◆ Dokumen
= = =
Ketiga, Praktik incognito yang dilakukan Pak Harto ternyata mengendap dalam ingatan kolektif dan menjadi legenda pada masyarakat yang pernah dikunjungi. Cerita kehadiran Pak Harto di kampung pada tahun 1970 itu masih terus dituturkan dari generasi ke generasi.

Saya bahkan menjumpai sebuah keluarga yang masih menyimpan balai (ranjang besi) dengan rapi tempat Pak Harto tidur selama menginap di rumahnya. Pesantren Tremas yang menjuluki bangunan madrasah sumbangan Pak Harto seusai incognito dengan sebutan Madrasah SUPER, bukan karena bangunannya yang kokoh tapi sebuah kepanjangan dari Sumbangan Persiden (maksudnya Sumbangan dari Presiden Soeharto). Masih banyak kisah yang saya peroleh selama napak tilas itu.

Keempat, Setiap sampai di suatu lokasi, Pak Harto justru menghindari bertemu dengan pejabat setempat. Sebagai gantinya ia memilih menyambangi para ulama, tokoh masyarakat, atau sahabatnya pada masa perjuangan kemerdekaan.
= = =
◆ Data yang Ditampilkan

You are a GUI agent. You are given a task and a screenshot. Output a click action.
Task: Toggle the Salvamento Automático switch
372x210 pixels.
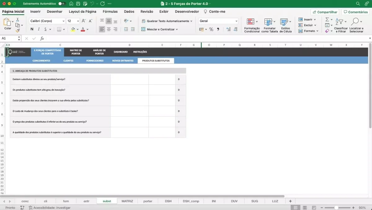pyautogui.click(x=62, y=4)

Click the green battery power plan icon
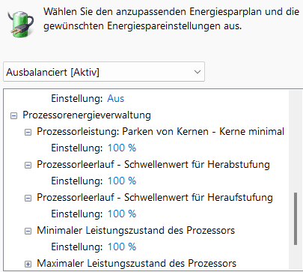[20, 24]
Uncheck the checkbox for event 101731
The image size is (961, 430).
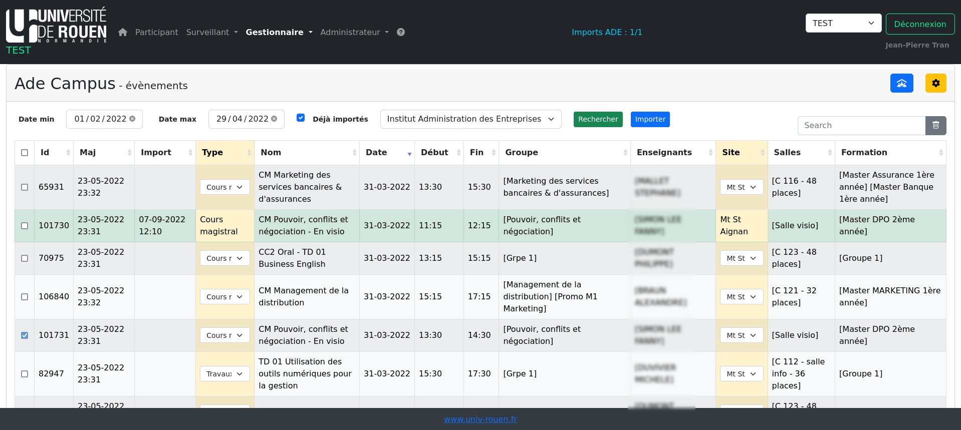[25, 335]
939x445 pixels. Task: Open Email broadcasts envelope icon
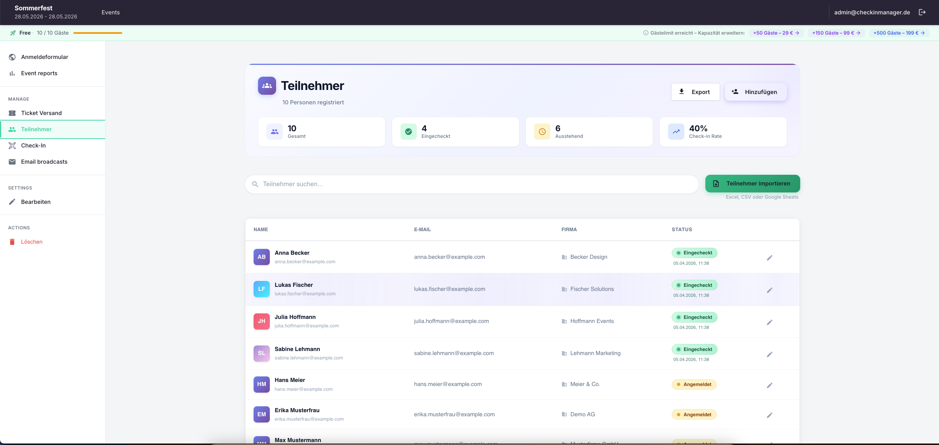coord(12,161)
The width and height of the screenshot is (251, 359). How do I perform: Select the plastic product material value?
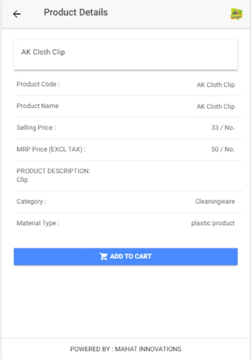pyautogui.click(x=213, y=223)
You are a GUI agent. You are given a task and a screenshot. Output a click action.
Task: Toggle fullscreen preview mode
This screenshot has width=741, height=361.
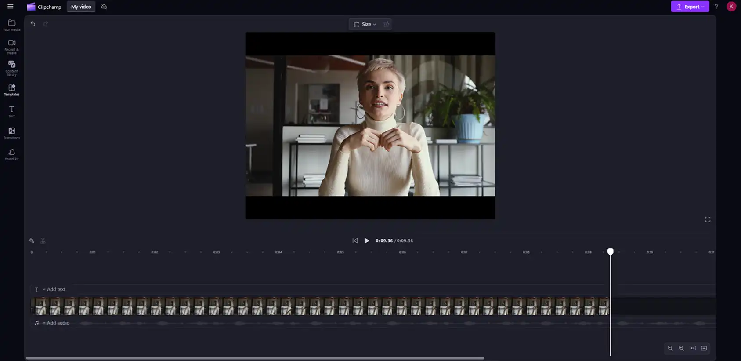[708, 219]
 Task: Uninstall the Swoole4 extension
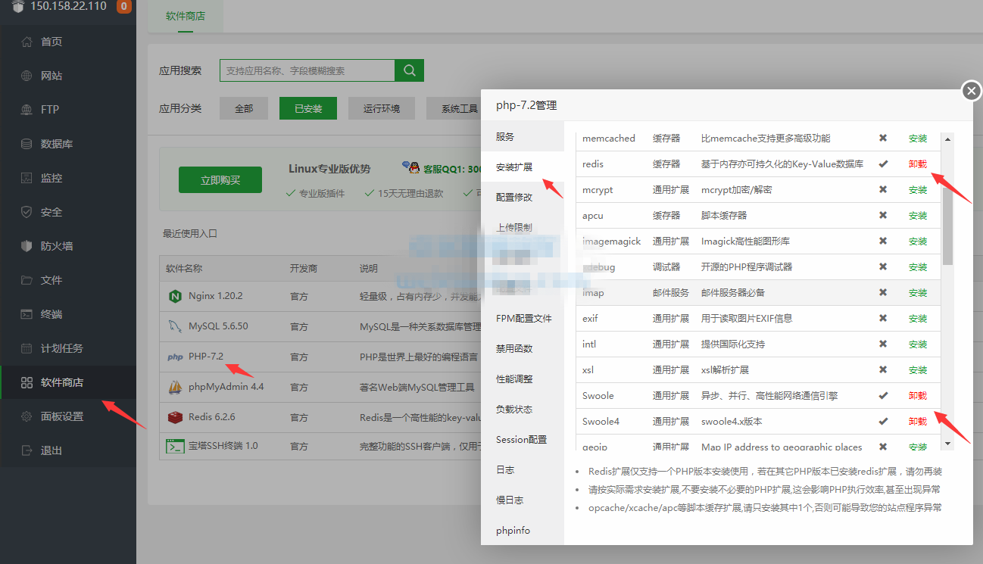coord(916,421)
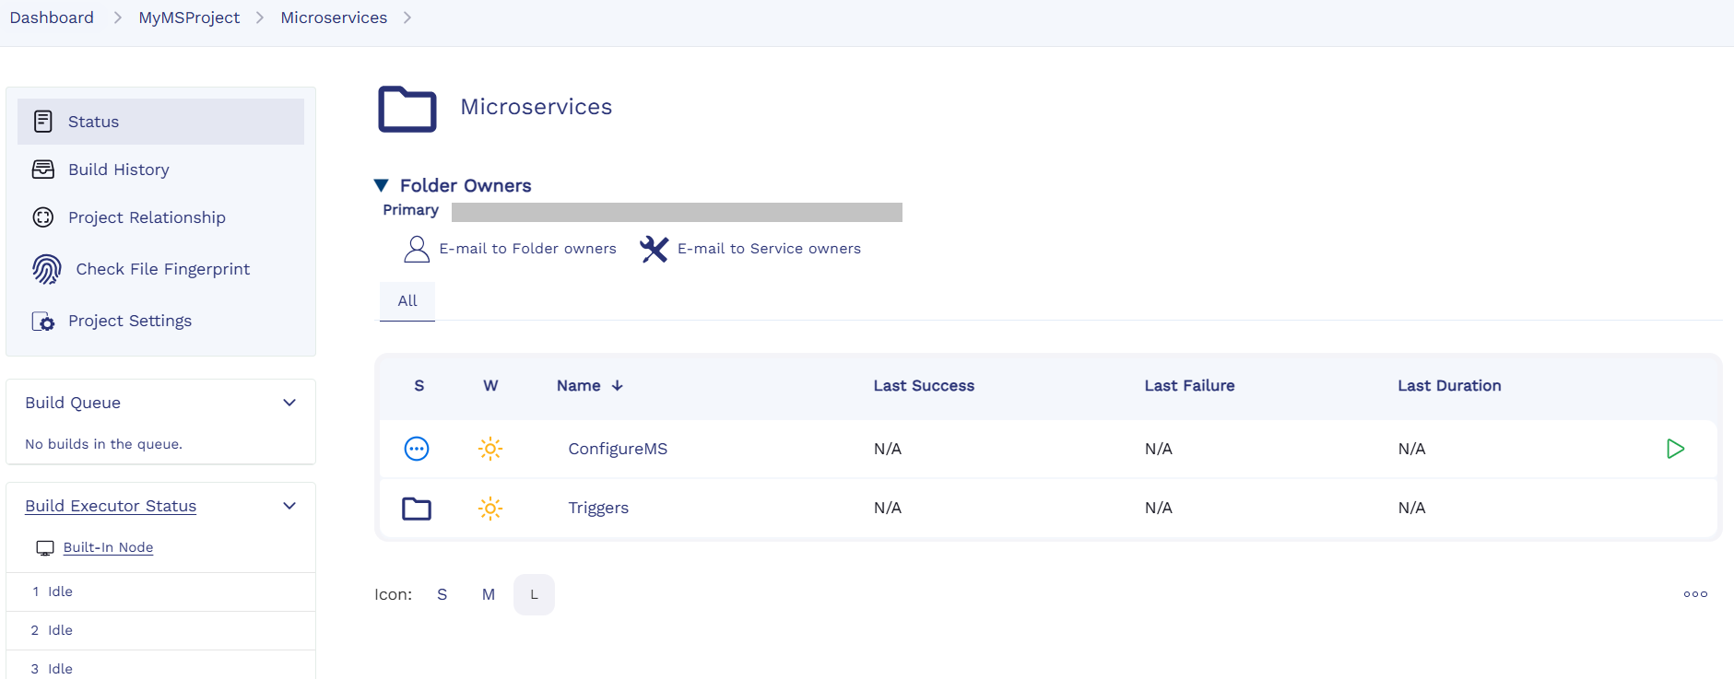Select medium icon size M
1734x679 pixels.
489,595
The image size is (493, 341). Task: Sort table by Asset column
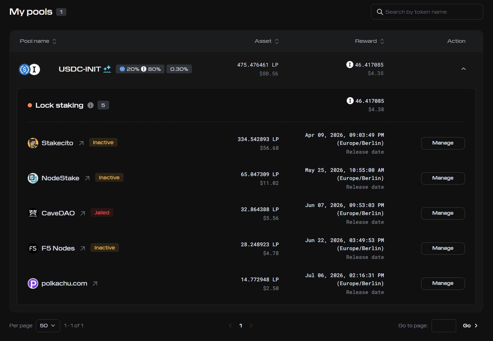267,41
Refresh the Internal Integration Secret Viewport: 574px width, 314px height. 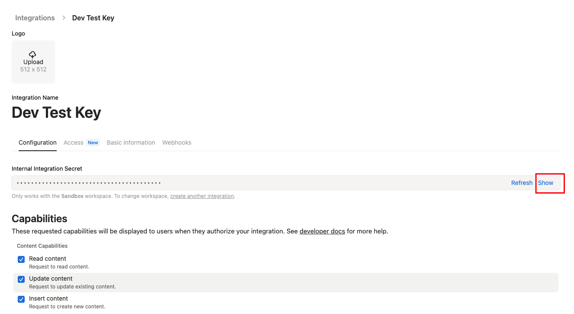(x=522, y=182)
= = =
◆ Tugas yang Diberikan 1
Tuliskan kembali baris data, mulai dari baris yang memuat "Click the green battery power plan icon" dan berlanjut hingga baris yang memuat "pyautogui.click(x=213, y=223)", termasuk teks permintaannya, dengan mengubah skala setiap angka koordinat pada jawaban, yaitu dikalikan 2,55 lalu dibulatkan ke bilangan bulat terdekat (nilai setengah dibulatkan ke atas). Gambarnya tidak perlu disertakan.
◆ Tugas yang Diberikan 2
Teruskan dokumen tentang perjalanan incognito Pak Harto mulai dari bagian terakhirnya.
Dokumen dan baris data di atas tidak saling berkaitan.

◆ Hasil Tugas 1
Click the green battery power plan icon
[51, 61]
Uncheck the checkbox for event 101731
The image size is (961, 430).
[64, 854]
939x445 pixels. Task: Open Email broadcasts envelope icon
coord(31,411)
The width and height of the screenshot is (251, 359). How do I perform: Select the plastic product material value?
pyautogui.click(x=543, y=569)

◆ Hasil Tugas 2
Ini menciptakan jaring-jaring relasi yang kuat antara Pak Harto dan rakyatnya, bahkan sekaligus membantah bahwa Pak Harto baru mendekat dengan tokoh Islam pada masa akhir kepemimpinannya. Sejumlah ulama yang pernah dikunjungi Pak Harto mengaku sejak itu mereka terus berkomunikasi, sering diundang ke Jakarta, hingga Pak Harto wafat.

Kelima, Pak Harto tak hanya datang bertandang, beliau tak segan menginap di rumah penduduk, menikmati makan siang di warung pinggir jalan, dan membawakan hiburan bagi penduduk setempat. Apa bentuknya? Nonton bareng "film misbar". Sesuatu yang sangat mewah bagi penduduk desa pada masa itu.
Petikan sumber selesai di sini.